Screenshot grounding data
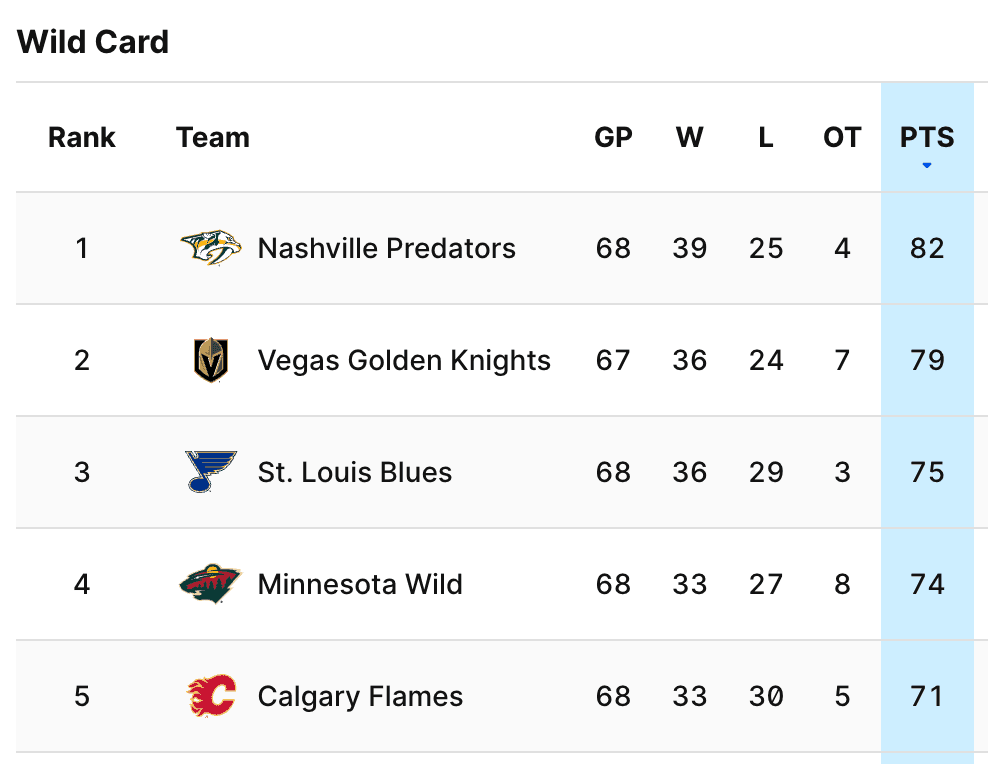Click the St. Louis Blues logo
Screen dimensions: 988x764
pyautogui.click(x=211, y=472)
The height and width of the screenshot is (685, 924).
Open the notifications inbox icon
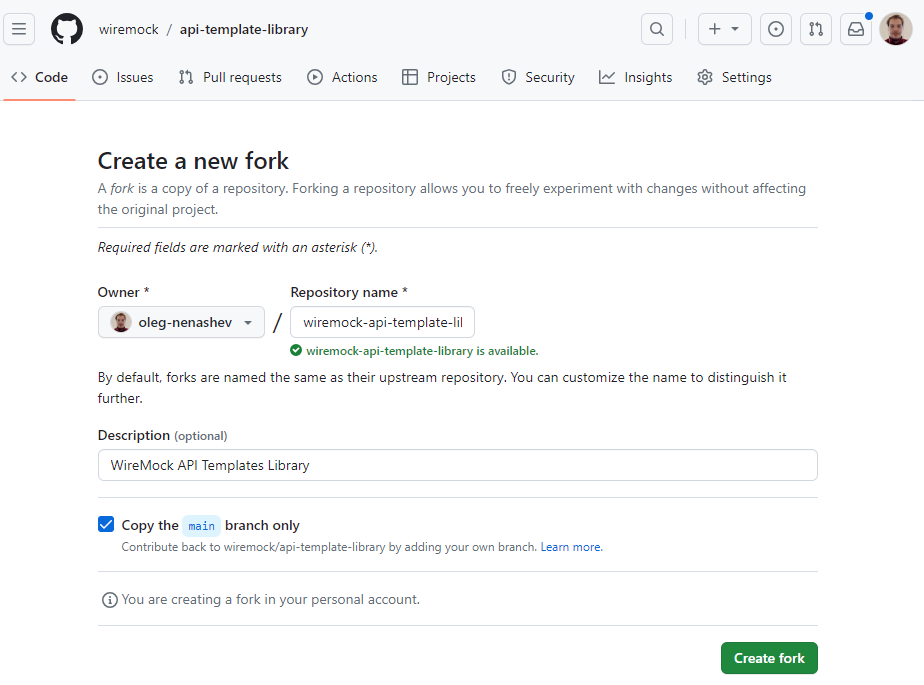click(x=856, y=29)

#### [REQUIRED ACTION]
Each line from the line containing "The height and" through the final line of the data above must be retyped exactly; nothing else, and no pictures, may appear.

#### [ANSWER BELOW]
The height and width of the screenshot is (685, 924).
Open the notifications inbox icon
click(x=856, y=29)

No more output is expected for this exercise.